The Grinch that stole Christmas and the early Ebeneezer Scrooge would have loved this 1990 holiday season. Investors in retailing stocks won't.

Higher gasoline prices are taking money out of shoppers' pockets and placing folks under a psychological cloud. The risk of war and the worries of recession are helping tip the financial scales in the wrong direction.Further complicating matters for many retailers, a lot of merchandise orders were made before the Persian Gulf crisis, meaning that companies will be forced to offer discounts to clear out their inventories.

As a result, industry analysts counsel that there's no reason to rush out and shop immediately, for there will be good deals throughout the season.

The consumer slowdown is already evident in fall sales figures.
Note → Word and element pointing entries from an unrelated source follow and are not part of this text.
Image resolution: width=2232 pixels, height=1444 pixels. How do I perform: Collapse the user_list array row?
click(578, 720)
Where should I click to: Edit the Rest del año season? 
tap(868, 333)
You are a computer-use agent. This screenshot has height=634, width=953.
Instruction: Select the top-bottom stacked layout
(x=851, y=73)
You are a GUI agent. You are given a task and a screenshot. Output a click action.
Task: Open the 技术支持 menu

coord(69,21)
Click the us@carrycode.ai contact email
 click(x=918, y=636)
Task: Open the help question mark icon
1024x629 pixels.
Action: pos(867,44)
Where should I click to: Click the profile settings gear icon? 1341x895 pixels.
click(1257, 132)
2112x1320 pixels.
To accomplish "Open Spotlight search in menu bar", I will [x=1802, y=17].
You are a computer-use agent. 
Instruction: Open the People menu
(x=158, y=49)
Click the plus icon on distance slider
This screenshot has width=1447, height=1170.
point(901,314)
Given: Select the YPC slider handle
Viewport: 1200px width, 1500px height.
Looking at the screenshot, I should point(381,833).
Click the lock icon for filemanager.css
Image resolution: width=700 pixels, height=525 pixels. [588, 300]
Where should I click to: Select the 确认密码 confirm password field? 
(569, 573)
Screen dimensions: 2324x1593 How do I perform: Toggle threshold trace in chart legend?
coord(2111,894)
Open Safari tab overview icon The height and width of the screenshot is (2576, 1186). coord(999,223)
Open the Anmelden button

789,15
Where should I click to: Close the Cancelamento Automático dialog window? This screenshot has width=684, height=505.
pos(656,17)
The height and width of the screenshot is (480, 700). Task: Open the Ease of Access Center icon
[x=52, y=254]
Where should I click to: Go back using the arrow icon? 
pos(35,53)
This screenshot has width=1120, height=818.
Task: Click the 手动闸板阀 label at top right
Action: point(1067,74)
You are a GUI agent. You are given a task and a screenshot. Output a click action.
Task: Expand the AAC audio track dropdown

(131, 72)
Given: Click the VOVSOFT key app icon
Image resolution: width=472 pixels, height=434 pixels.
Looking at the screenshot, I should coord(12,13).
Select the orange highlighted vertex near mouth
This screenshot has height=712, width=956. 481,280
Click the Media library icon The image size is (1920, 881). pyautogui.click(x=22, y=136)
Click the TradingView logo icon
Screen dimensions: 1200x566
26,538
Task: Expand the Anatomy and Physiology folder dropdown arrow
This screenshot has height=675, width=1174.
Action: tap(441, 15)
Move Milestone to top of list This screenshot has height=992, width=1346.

These weak numbers have also been adversely affected by warmer-than-usual weather around the country, making it difficult to move winter clothes out of the stores without discounts.

"This has been one of the worst sales slowdowns I've seen in my 25 years of covering the retailing industry and it seems to be ushering in the worst Christmas retailing season since 1974, right after the Arab oil embargo," said Daniel Barry, retail analyst wih Kidder, Peabody. "Expect the biggest promotional Christmas in years."

Barry predicts a meager sales gain of 1 percent to 3 percent this holiday season, which is negative in real terms once inflation is factored in. By comparison, last year's holiday gain was just over 4 percent.

"I don't really expect retail sales to pick up until after the first part of 1991, and they will only be a little better at that point," added Ed Weller, retail analyst with Montgomery Securities, who predicts a 3.5 percent sales gain for the final quarter of the year. "People have less money to spend right now and that won't change suddenly."

Investors in the stocks of the retailing companies have been taking their lumps, skidding in price like an old sweater on the discount rack.

But take heart. The worst seems to be over for these stocks, their battered prices already taking into account virtually all of the potential negatives.

In fact, retailing stocks may be poised for a strong comeback. The industry's survivors retain strong recognition and prospects.

"The worst of the damage to retailing stocks is over, and, while industry fundamentals will be difficult the next six months, the stocks should do better than the fundamentals," said Margo McGlade, specialty retailing analyst with PaineWebber Inc., who believes "flattish" sales this holiday season won't spell total disaster.

There are favorite stocks, with Wal-Mart Stores and Dayton Hudson both recommended by Barry and Weller.

Besides benefiting from price-consciousness of shoppers this holiday season, Wal-Mart continues to grow. Chairman Sam Walton expects his company to quintuple sales to $125 billion by the year 2000. Dayton Hudson shares are considered cheap, with the acquisition of Marshall Field's helping its bottom line in the long run. Furthermore, Dayton Hudson's Target chain will expand, and improved operating efficiency is expected at its Mervyn's division.

Another recommended choice, Gap Inc., is suggested by both Weller and McGlade. That chain has been bucking the trend of sluggish sales as customers look to save money on purchases. In addition, the firm's Banana Republic chain is at last on the mend.

Barry also likes the shares of Price Co., another establishment for bargain-hunters. Toys `R' Us is another selection.

"There will be a spectacular rally in the retailing stocks next year, with investors finally looking elsewhere than the current oil and defense industry stocks," Barry said.

Weller similarly expects retailing stocks to outperform the rest of the market, with one of his favorites being Merry-Go-Round Enterprises, a chain ready for a strong comeback. His other picks are Costco Wholesale, May Co. and J.C. Penney.